Suara tetesan infus terdengar sangat pelan, nyaris tak terdengar, terkalahkan oleh deru napas yang berhembus dari seorang gadis yang masih setia memejamkan matanya sejak satu jam yang lalu.
Ruangan serba putih itu dilanda keheningan yang tahan lama, hanya ada empat insan nyawa yang hidup di sana. Tiga pria dengan berbadan tegap itu menatap Zira yang terdampar lemah di brangkar rumah sakit.
Kelopak mata Zira bergerak, tak lama manik mata birunya terpancar. Keheningan yang pertama kali Zira rasakan.
“Mel,” lirih Zira. Matanya menyapu sekitarnya dengan gerakan yang lambat. “Melvin mana, Ji?” tanyanya.
Aji, Kenny, dan Raihan hanya saling tatap, tak ada yang mau menjawab pertanyaan gadis itu.
Zira membangunkan tubuhnya, kepalanya bergerak gelisah mencari sosok Melvin yang tadi hadir di ingatannya.
“Melvin,” panggil Zira dengan suara yang serak.
“Ra.” Kenny langsung mendekati brangkar, menahan cewek itu yang hendak turun.
“Melvin mana?” tuntut Zira, tangan kanannya mencabut infus yang menusuk punggung tangan kirinya. Kepanikan melanda dirinya. Jangan bilang ia tadi mimpi berjumpa dengan Melvin?
“Ra tenang dulu. Lo tadi pinsan.” Raihan bersuara.
“Gue pinsan?” beo Zira. Kepala gadis itu menggeleng, ia sudah janji untuk tak pinsan. Tadi ia hanya berjongkok dan tersenyum mendegar kekehan Melvin.
“Lo pinsan tadi, terus dibawa ke IGD,” papar Aji.
Zira menelaah perkatan Aji, sumpah demi apapun ia tak merasa menjatuhkan diri di lantai rumah sakit dengan alasan pinsan.
“Ji, gue … ketemu Melvin tadi.”
“Lo udah sejam pinsan, mungkin tadi mimpi, Ra.”
“Gue ketemu dia tadi, gue gak mimpi!” Meski pusing mendera kepala, Zira melangkahkan kakinya yang lemas ke dekat pintu. Lantai marmer rumah sakit yang dingin menyapa telapak kaki Zira yang tak beralas.

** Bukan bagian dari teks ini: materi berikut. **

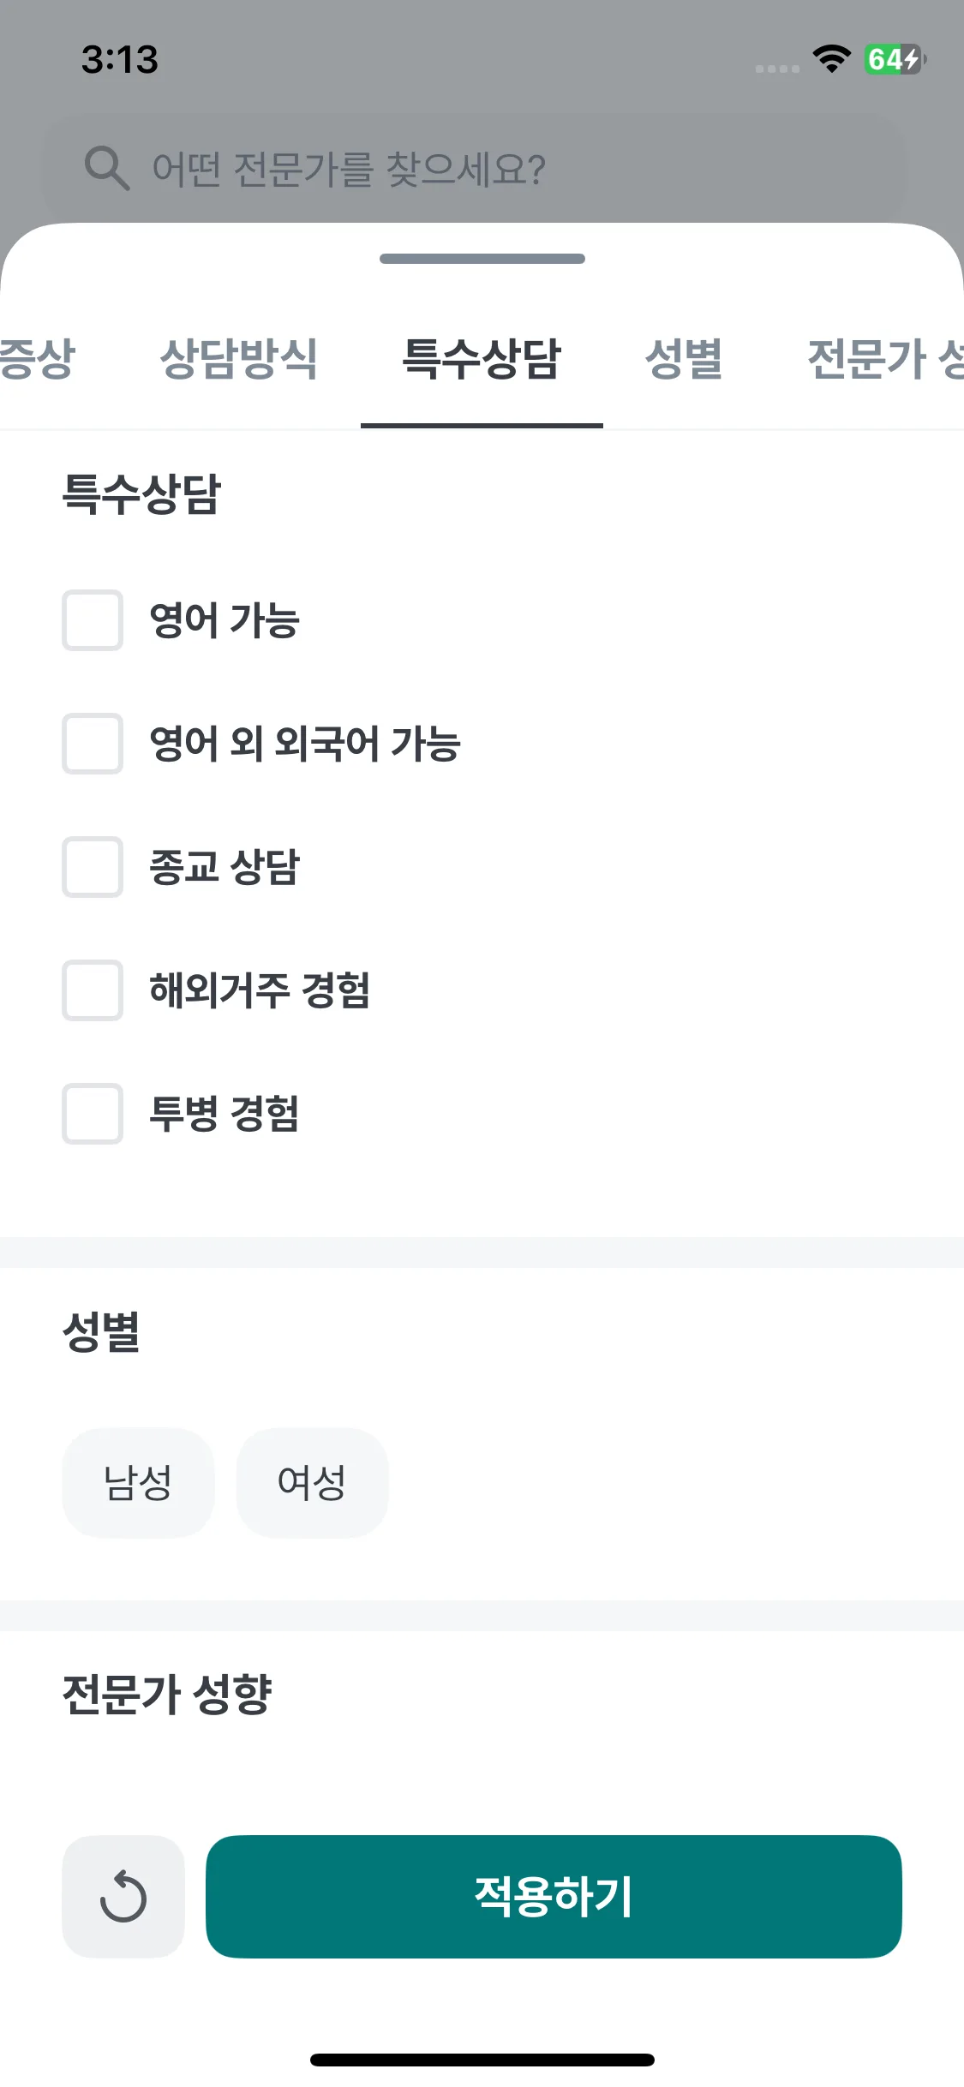Select the 특수상담 tab
This screenshot has width=964, height=2087.
click(482, 358)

“Ra, lo masih butuh istirahat. Lo tadi syok liat berita.” Aji menyusuli cewek itu.
Zira menepis tangan Aji yang menyentuh bahunya. “Gue lebih syok kalo gak bisa ngebuktiin kalo yang tadi itu nyata.” Sekuat tenaga Zira berlari mendekati pintu lift yang perlahan menutup. Satu tangannya yang dingin dipaksakan menempel di pintu stanless steel lift dengan tubuh yang terkulai lemas, menghentikan pergerakan pintu baja yang hendak menutup.
“Jangan ngehalangin gue.” Tarikan napas Zira lakukan sambil memaksakan diri masuk ke lift yang kosong. Tangannya bergetar sambil menekan tombol lift beberapa kali agar pintu lift segera tertutup.
Pergerakan Aji terhenti saat bahunya ditahan oleh Raihan, membiarkan tubuh Zira perlahan dilahap pergeseran pintu lift.
Dengan mata yang berlinang air, Zira menyatukan kepingan memori saat ia bertemu dengan Melvin. Ia tak bermimpi, ia tak berhalusinasi, ia benar-benar merasakan kecupan bibir tipis Melvin di dahinya.
Zira menatap monitor kecil lift yang sedang naik ke atas, tepatnya ke rooftop. Tempat yang dijanjikan Melvin untuk bertemu.
Samar-samar suara baling-baling helikopter terdengar di telinga Zira, membuat kakinya bergerak dengan semangat menuju pintu besi rooftop yang terbuka. Angin menerpa permukaan wajah Zira saat ia telah menginjakkan kaki di permukaan rooftop.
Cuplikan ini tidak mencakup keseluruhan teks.